L'affaire est ancienne puisque les hôpitaux ont toujours recruté de la main-d'oeuvre non statutaire, médicale ou non. Pendant un certain temps, le conservatisme du corps médical a empêché la création d'un statut adapté.
Les médecins diplômés hors de l'Union européenne sont toujours suspectés de ne pas être compétents, alors qu'ils ont souvent été formés en France. On a recruté des « faisant fonction d'internes », qui occupaient ensuite des places de médecins hospitaliers. La première question de fond est donc : pourquoi n'y a-t-il pas plus de médecins dans les hôpitaux publics ? La deuxième question de fond concerne les 22 % de médecins à temps plein et les 37 % de médecins à temps partiel qui manquent car on ne peut laisser de trous dans l'encadrement des services, ne serait-ce que pour assurer la continuité du service public.
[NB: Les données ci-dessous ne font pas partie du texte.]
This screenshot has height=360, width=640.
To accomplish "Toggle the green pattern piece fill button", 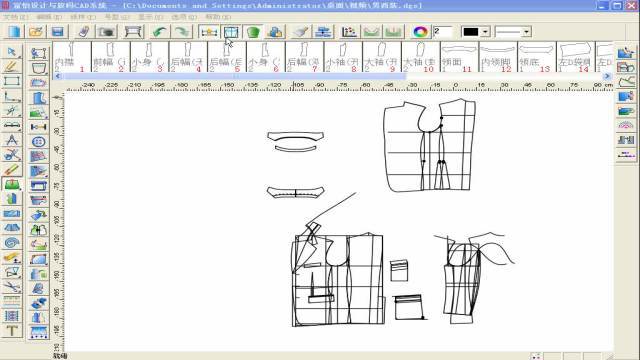I will click(253, 32).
La couverture juridique par des médecins statutaires est illusoire car elle n'existe que sur le papier. En cas d'accident imputable à un médecin en situation juridique précaire, la situation deviendrait très compliquée pour l'établissement ; or c'est ce que l'avocat de la partie civile vérifie en premier - j'ai eu l'occasion de le constater.
Pour toutes ces raisons, un véritable statut est nécessaire. L'échéance aurait pu être postérieure à 2016, car je pense que plus de sept mille médecins sont concernés. Dans nombre de déserts médicaux, des services entiers fonctionnent exclusivement avec des praticiens diplômés hors de l'Union européenne.
J'ai entendu parler de cette affaire pendant toute ma carrière hospitalière, et aussi depuis que je l'ai quittée. Pour fonctionner, certains établissements ont prospecté en Tunisie, au Maroc, mais aussi à Moscou, au sein de l'Université russe de l'Amitié des peuples Patrice Lumumba, ce qui posait, à l'occasion, des problèmes de langue.
Cette proposition de loi ne résoudra pas les questions de fond, car leurs budgets contraints conduisent les hôpitaux à rechercher la main-d'oeuvre bon marché, même médicale, ce qui pose le problème de la prolétarisation.
Il faut donc voter ce texte, qui apporte une réponse immédiate, bien qu'elle soit parcellaire, temporaire et fragile.